Association of the N- and C-terminal Domains of Phospholipase D: CONTRIBUTION OF THE CONSERVED HKD MOTIFS TO THE INTERACTION AND THE REQUIREMENT OF THE ASSOCIATION FOR Ser/Thr PHOSPHORYLATION OF THE ENZYME

Abstract

Rat brain phospholipase D1 (rPLD1) belongs to a superfamily defined by the highly conserved catalytic motif (H(X)K(X)(4)D, denoted HKD. rPLD1 contains two HKD domains, located in the N- and C-terminal regions. The integrity of the two HKD domains is essential for enzymatic activity. Our previous studies showed that the N-terminal half of rPLD1 containing one HKD motif can associate with the C-terminal half containing the other HKD domain to reconstruct wild type PLD activity (Xie, Z., Ho, W.-T. and Exton, J. H. (1998) J. Biol. Chem. 273, 34679-34682).

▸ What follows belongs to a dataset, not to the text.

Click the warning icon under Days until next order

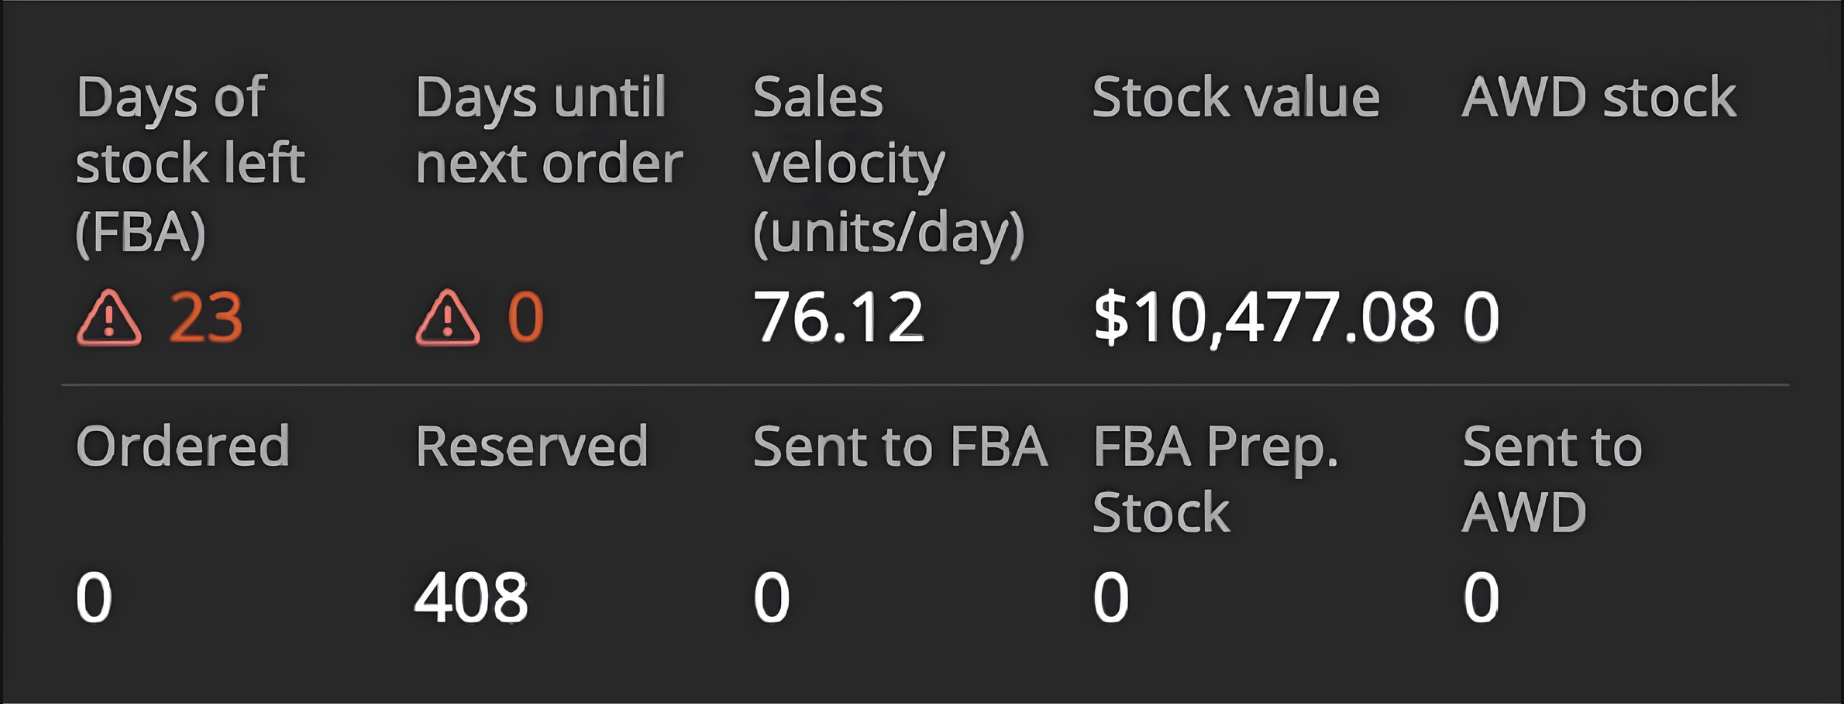[448, 319]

In the present study, we have shown by mutagenesis that conserved amino acids in the HKD domains are important for both the catalytic activity and the association between the two halves of rPLD1. Furthermore, we found that rPLD1 could be modified by Ser/Thr phosphorylation. The modification occurred at the N-terminal half of the enzyme, however, the association of the N-terminal domain with the C-terminal domain was required for the modification. The phosphorylation of the enzyme was not required for its catalytic activity or response to PKCalpha and small G proteins in vitro, although the phosphorylated form of rPLD1 was localized exclusively in the crude membrane fraction. In addition, we found that the individually expressed N- and C-terminal fragments did not interact when mixed in vitro and were unable to reconstruct PLD activity under these conditions. It is concluded that the association of the N- and C-terminal halves of rPLD1 requires their co-expression in vivo and depends on conserved residues in the HKD domains. The association is also required for Ser/Thr phosphorylation of the enzyme.